Tuesday, October 16, 2007

 

Sccaaaareeed!!!

Ah!

I'm finally, finally, finally getting my scuba certification this weekend - after almost a year of doing nothing with it (you know, winter = no diving, spring = allergies, summer = brother's wedding + traveling, etc - time just seemed to run out), I remembered in a lightning bolt of dismay that my class time learning expires in a year if I don't get certified.

So, crap. I emailed Cindy at the National Diving Center, and she was amazing and so understanding, and squeezed me into a pool time slot, and I got to practice last week, and I'm practicing again this week. The real dives are this weekend, and I'm carpooling with my dive buddy.

A perk of doing it this year - it's a class of 14 (as opposed to last year's class of oh, 2 people, including me), so I'm meeting some fellow future divers. It's a big no-no to dive alone, so hopefully I'll be able to network and make bffs and whatnot.

But yes. Now that it's finally time to step out of the ole' pool and sink to the bottom of a quarry, I'm getting hit with some waves of anxiety. My calming technique previous to this weekend had been thoughts of "oh, you're just in a pool, you can come up at any time. You swim in pools all the time." This little heart-rate slowing ritual is about to backfire.

I don't know about all of you, but I've never been in a quarry. As my mom told me (thanks, mom), "People die in quarries all the time." I pointed out to her that most of those people (God rest their souls, of course) made the foolish mistake of jumping off rocky out-croppings in the pitch black while drunk.

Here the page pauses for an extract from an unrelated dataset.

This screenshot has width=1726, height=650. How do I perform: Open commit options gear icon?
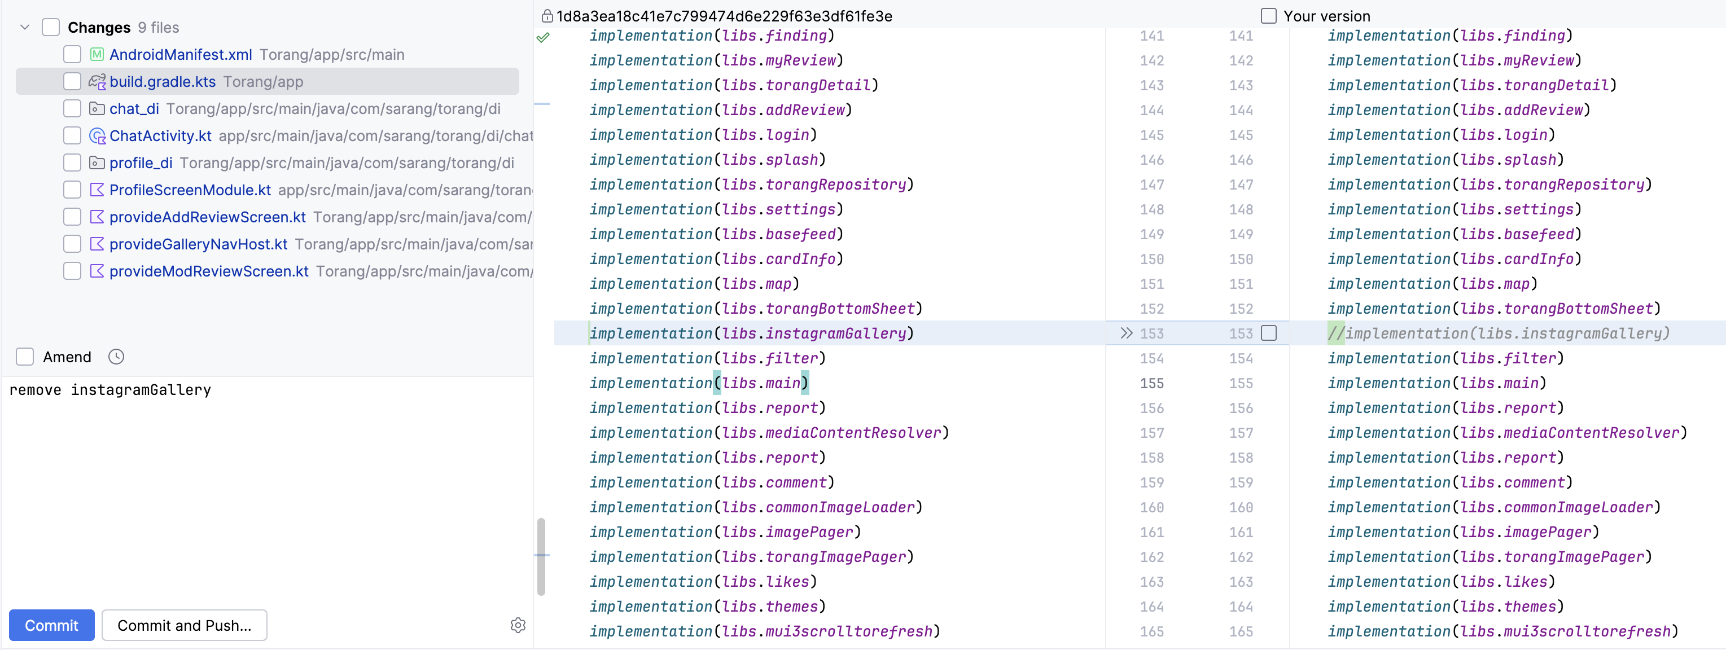(x=517, y=625)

Not saying they deserved to die (no one does), but I'll be sinking slowly in a controlled (hopefully!!) situation, with air on my back. And fins on my feet. And goggles. And not inebriated.

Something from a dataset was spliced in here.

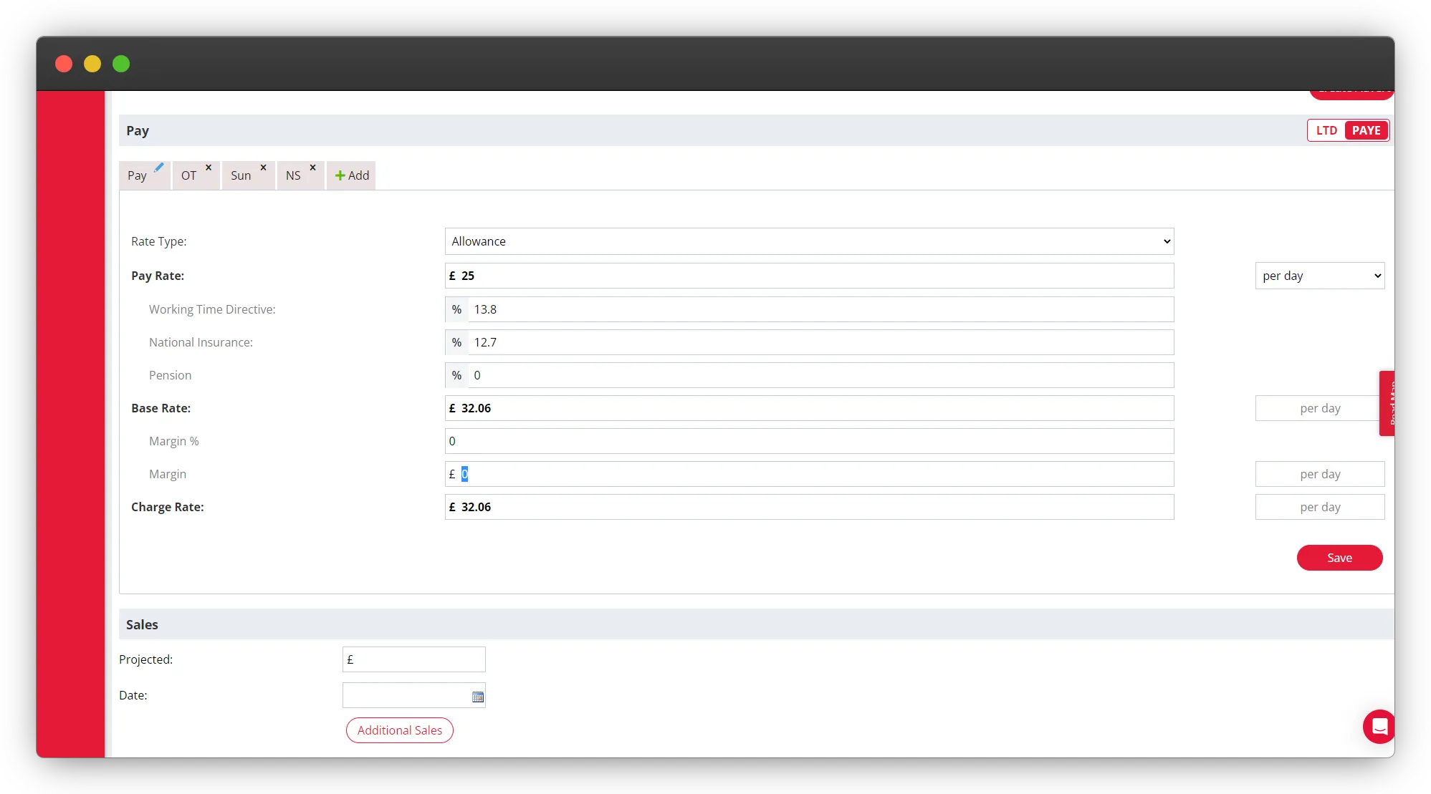Remove the OT tab with its X
The width and height of the screenshot is (1431, 794).
(x=209, y=168)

So, yes. Here comes the big weekend. Suddenly I understand why all these people have been like "Oh! Good for you! I'm scared of scuba diving!" I thought they were oh-so-silly, but perhaps I hadn't been thinking.

In case I have any readers - this is what I get when I write once every three months - please, please say prayers for me Saturday and Sunday. Prayers that I keep my head and remember to breathe!

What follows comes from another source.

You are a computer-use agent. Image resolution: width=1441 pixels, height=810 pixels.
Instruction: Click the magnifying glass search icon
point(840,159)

(hmm. "Making Memories of Us" by Keith Urban is on right now, and it's quite soothing. Maybe I'll sing that to myself when diving? I used to sing to myself when I'd go down cellar and was scared of people possibly hiding down there and it chilled me out...)

Comments:
Ooooh, scary and exciting!!! I don't know that I could do it... good luck! :-D
 
I love love love diving!!!
don't be scared, you'll be surrounded with people and an instructor who has tons of experience :) and good for you, bacause diving is just freaking awesome, focus on the tranquility of it all!!